Две женщины сидели в комнате отдыха Межпланетного Космического Университета. Небольшая и тихая, она была со вкусом убрана коврами теплых земных расцветок, покрывавшими не только пол, но и стены. Идеальное место для записи интервью. «Немалых денег, должно быть, стоило все это добро сюда доставить», — подумала журналистка.

Помещение располагалось в той части МКУ, что вращалась достаточно быстро, чтобы искусственно создать небольшую, примерно как на Луне, силу тяжести: компромисс между привычкой Элверды Апачета к чрезвычайно низкой гравитации и периодически подступавшими в полной невесомости приступами тошноты у журналистки. Она даже сейчас старалась не смотреть в единственный иллюминатор, где каждые несколько минут проплывал великолепный голубой шар Земли, тут же сменяемый черным провалом космоса.

Художница царственно откинулась на высокую спинку кресла, обитого мягкой буклированной псевдошерстью. В этот момент она выглядела владычицей с головы до пят, повелительницей, которая единым движением бровей способна и суд творить, и милостью одаривать. Журналистка, сидевшая на диванчике по правую руку от нее, чувствовала себя замарашкой, даром что комбинезон на ней был новехонький, а одеяние на Апачета протерлось едва не до дыр.

— Ходили слухи, что вы и Сэм были… — Девушка смущенно запнулась на миг, — …ну… любовниками.

Художница печально улыбнулась.

— Сэма я любила до безумия. Было время, считала, что и он, возможно, меня любит. Теперь же, после всех этих лет, — тут, как ни странно, улыбка ее сделалась еще нежнее, — я в этом не так уверена.

* * *

— Мы все тогда были куда моложе, — повела рассказ Элверда Апачета, — и любые страсти в нас быстрее пробивались на поверхность. Меня всякий пустяк из себя выводил, чуть что — и я, поверьте, бешеной делалась.

Вы, должно быть, помните, что я тогда переселилась на астероид, где и прожила в одиночестве почти три года. Даже припасы мне забрасывали на беспилотных ракетах. Представьте же, каково было мое удивление, когда проходивший мимо космический корабль пошел на сближение и пристроился на орбите свидания в каких-нибудь сотнях метров от моего астероида.

Это я так считала (и так называла его) — мой астероид. В соответствии с международным правом владеть им не мог никто.
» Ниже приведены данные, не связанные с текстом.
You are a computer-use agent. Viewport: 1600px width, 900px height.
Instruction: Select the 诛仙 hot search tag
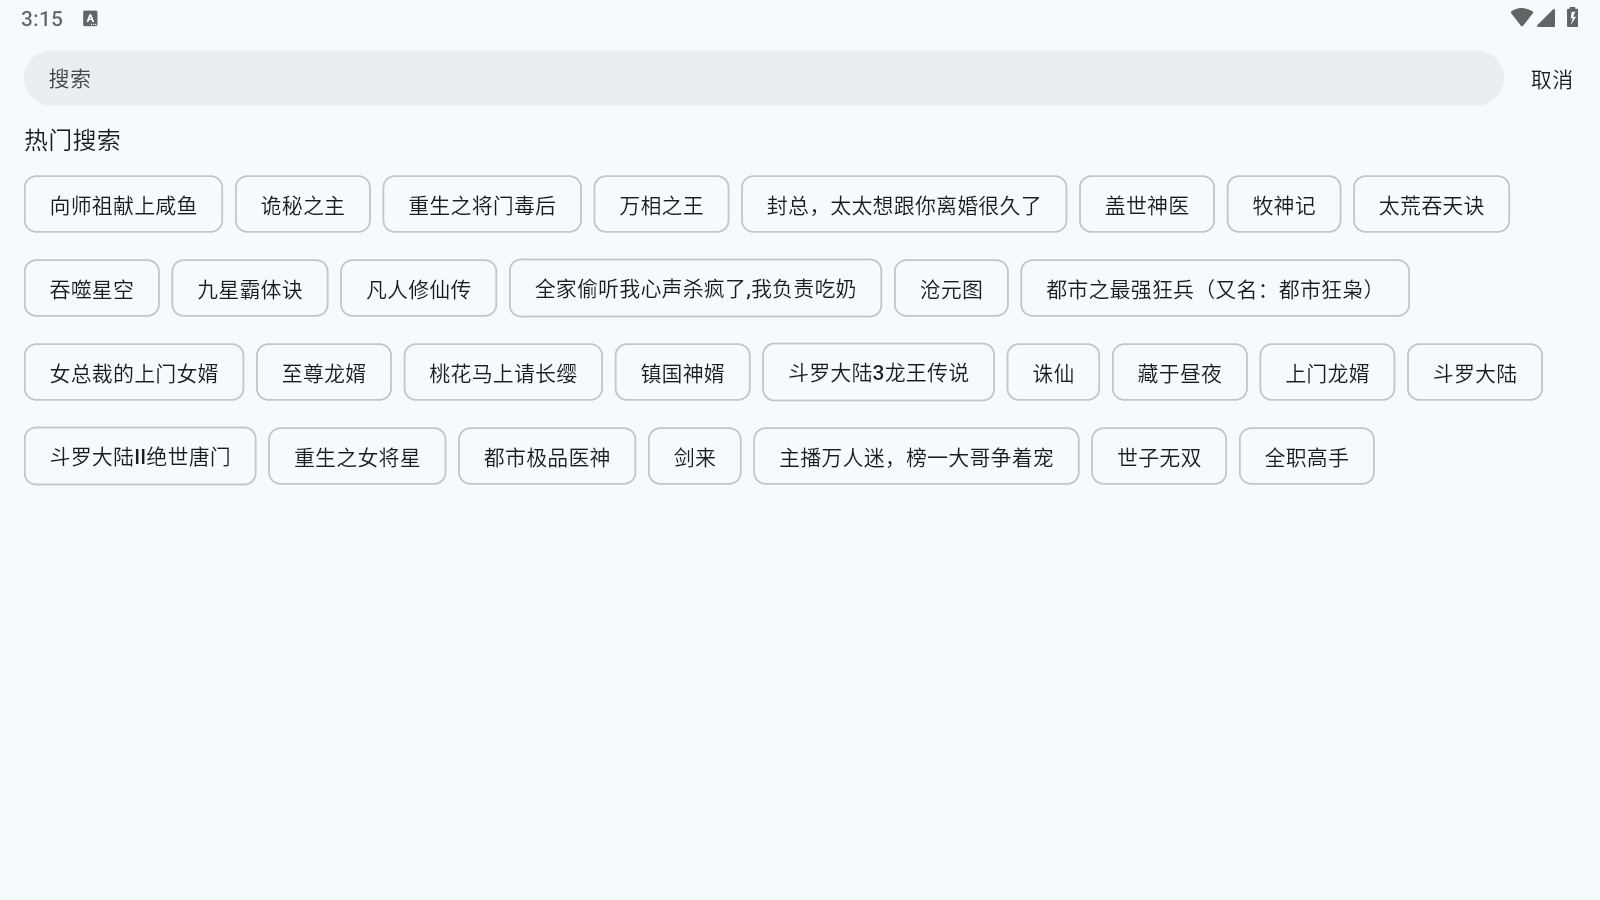(1053, 372)
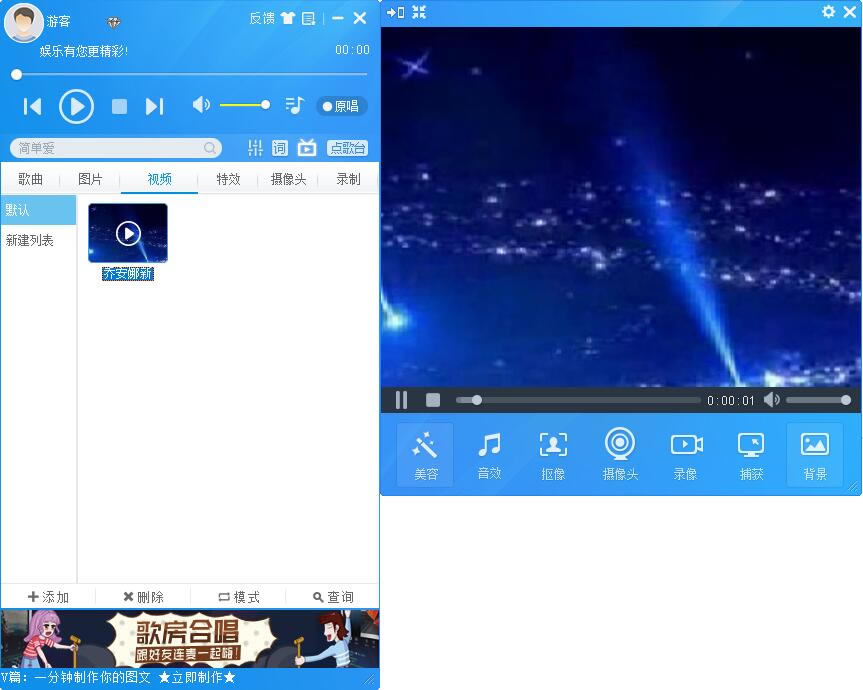Click the 添加 add button
The height and width of the screenshot is (690, 863).
click(49, 596)
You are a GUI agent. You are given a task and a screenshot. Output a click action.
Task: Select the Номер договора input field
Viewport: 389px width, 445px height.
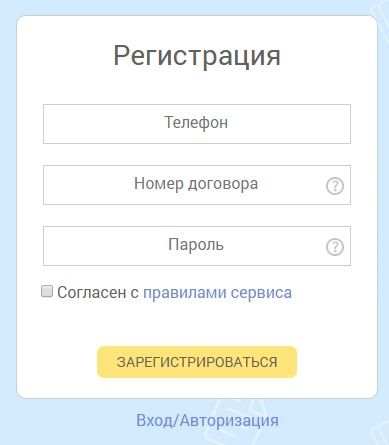[x=197, y=185]
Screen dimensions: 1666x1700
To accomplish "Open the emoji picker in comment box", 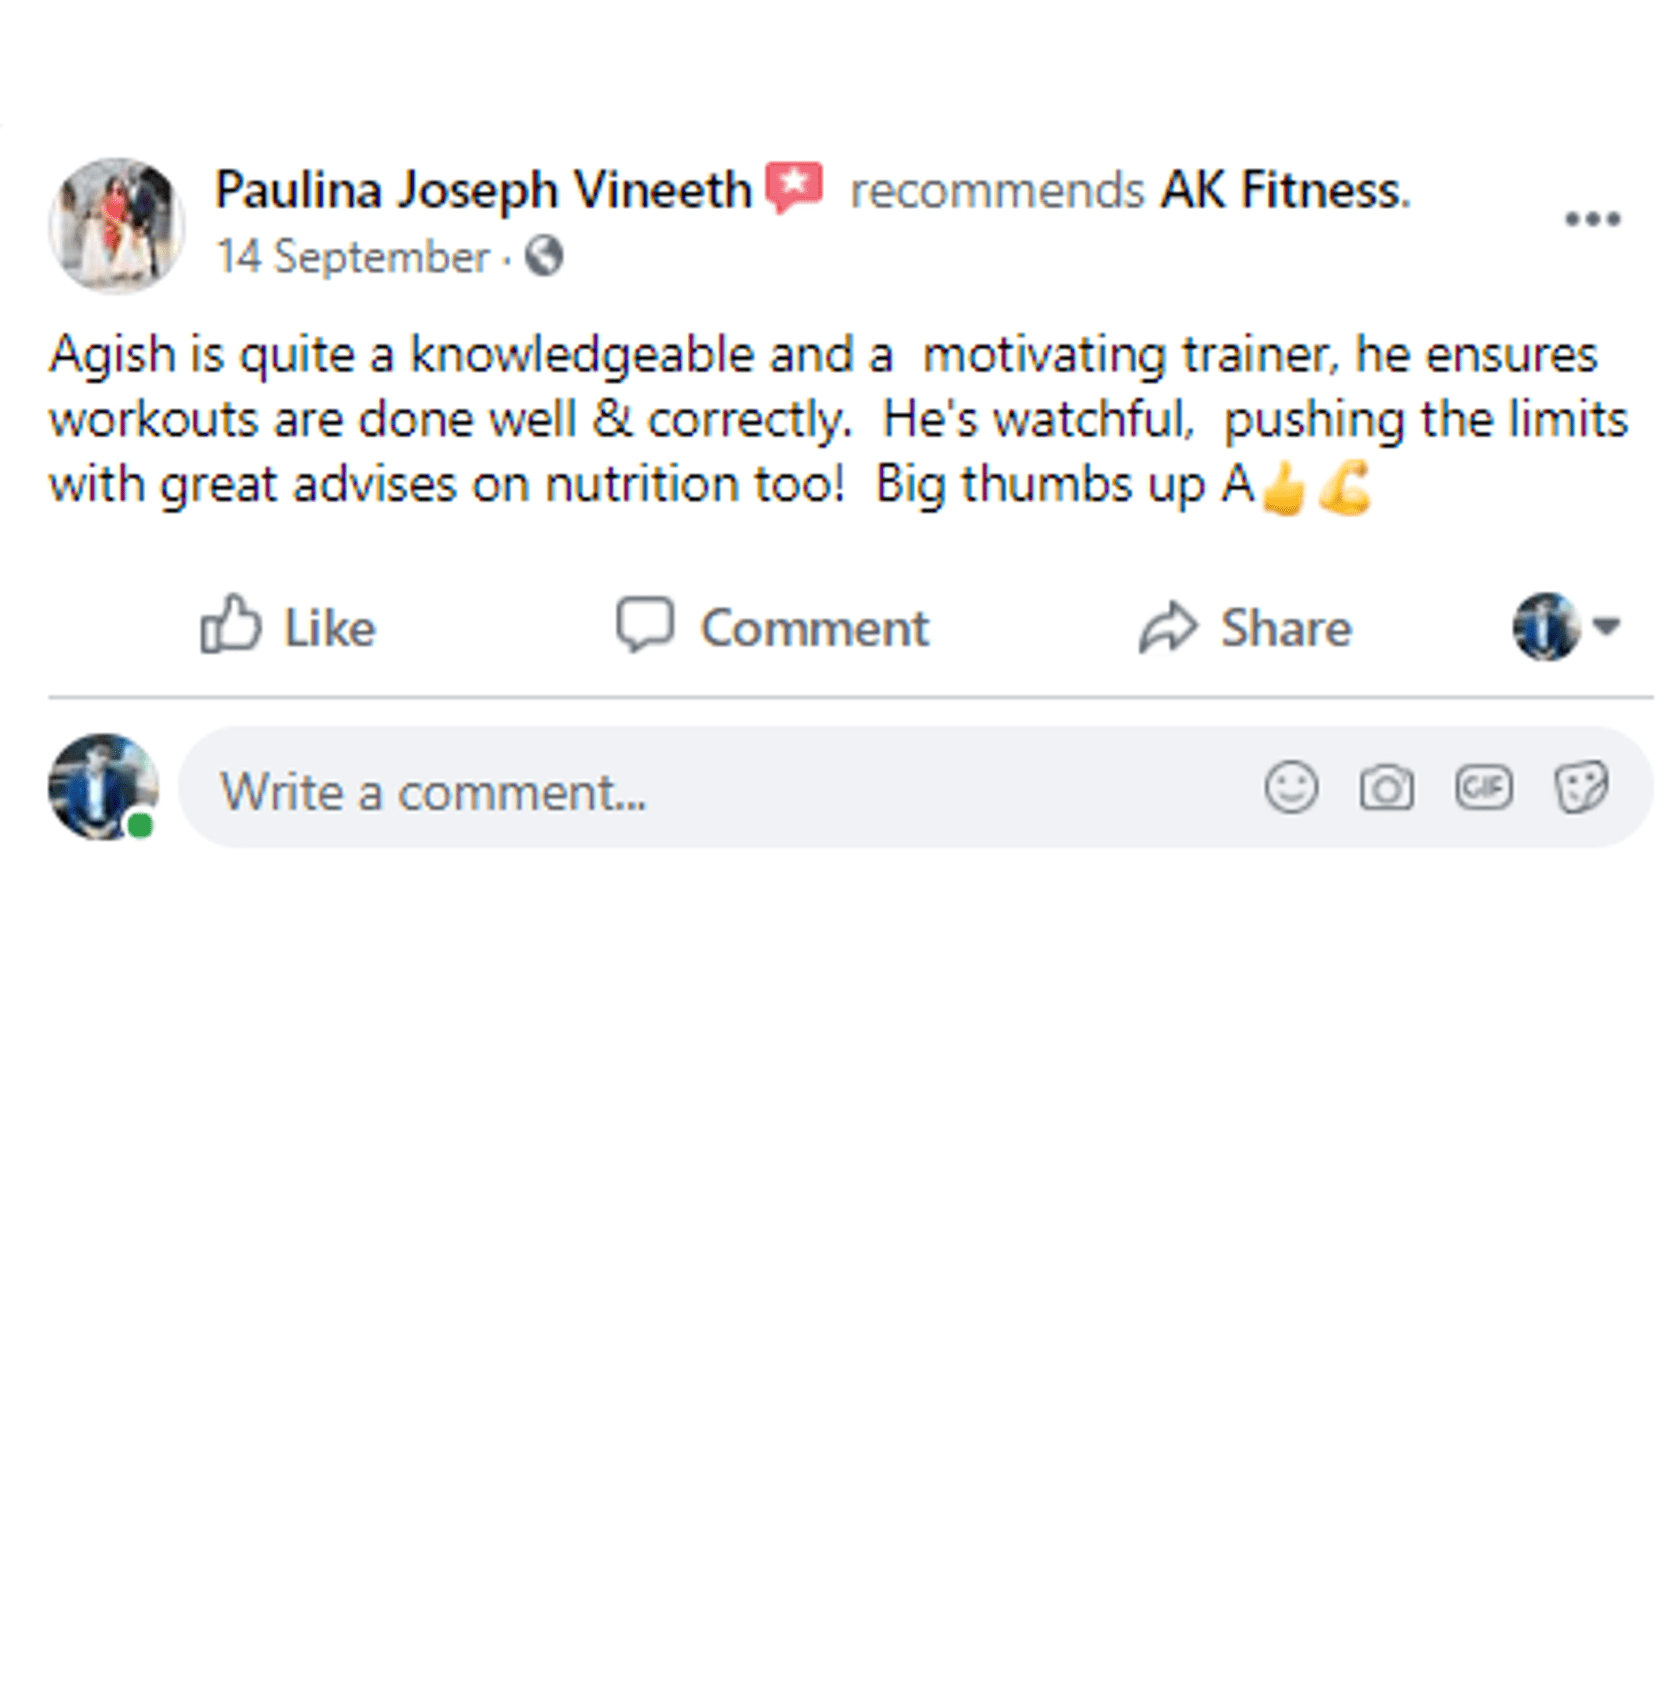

Однако никаких ограничений заниматься на небесном теле скульптурой не существовало. Астрономы назвали астероид Атен-1994-ЭД, и это должно было означать, что речь идет о 131-ом астероиде, открытом в 1994 году в группе Атен. Астрономы, ничего не скажешь, научились насыщать свои названия информацией, но романтики или поэтичности в них и в помине нет.

Сама я звала мой астероид Кипи-Камайос, что означает «Хранитель Памяти». И собиралась изваять на нем историю моего народа. В такой идее была не просто романтика — она дышала чистой поэзией. Ведь мы жили в горах с незапамятных пор. Даже самое имя моего народа, собственное мое имя, — Апачета, — означало собрание магических камней. Ныне мой народ покидает древние горные селения, разбредается по городам в долинах, теряя родовые черты и отличия в новом мире конвейерной монотонности и электронных утех. Кто-то должен был рассказать историю этого народа и рассказать ее так, чтобы она осталась в памяти вовеки.

Еще в университете Ла-Паса, прослышав про астероид, я поняла — это моя судьба. Даже в названии, данном астрономами, астероид нес приметы моего имени: Атен-1994-ЭА — Элверда Апачета. То было знамение. Я не суеверна, конечно, и вообще не верю ни в знамения, ни в приметы. Но я осознала, что судьбой мне назначено высечь историю моего народа на скалах Атен-1994-ЭА и обратить его в памятник исчезающей расе.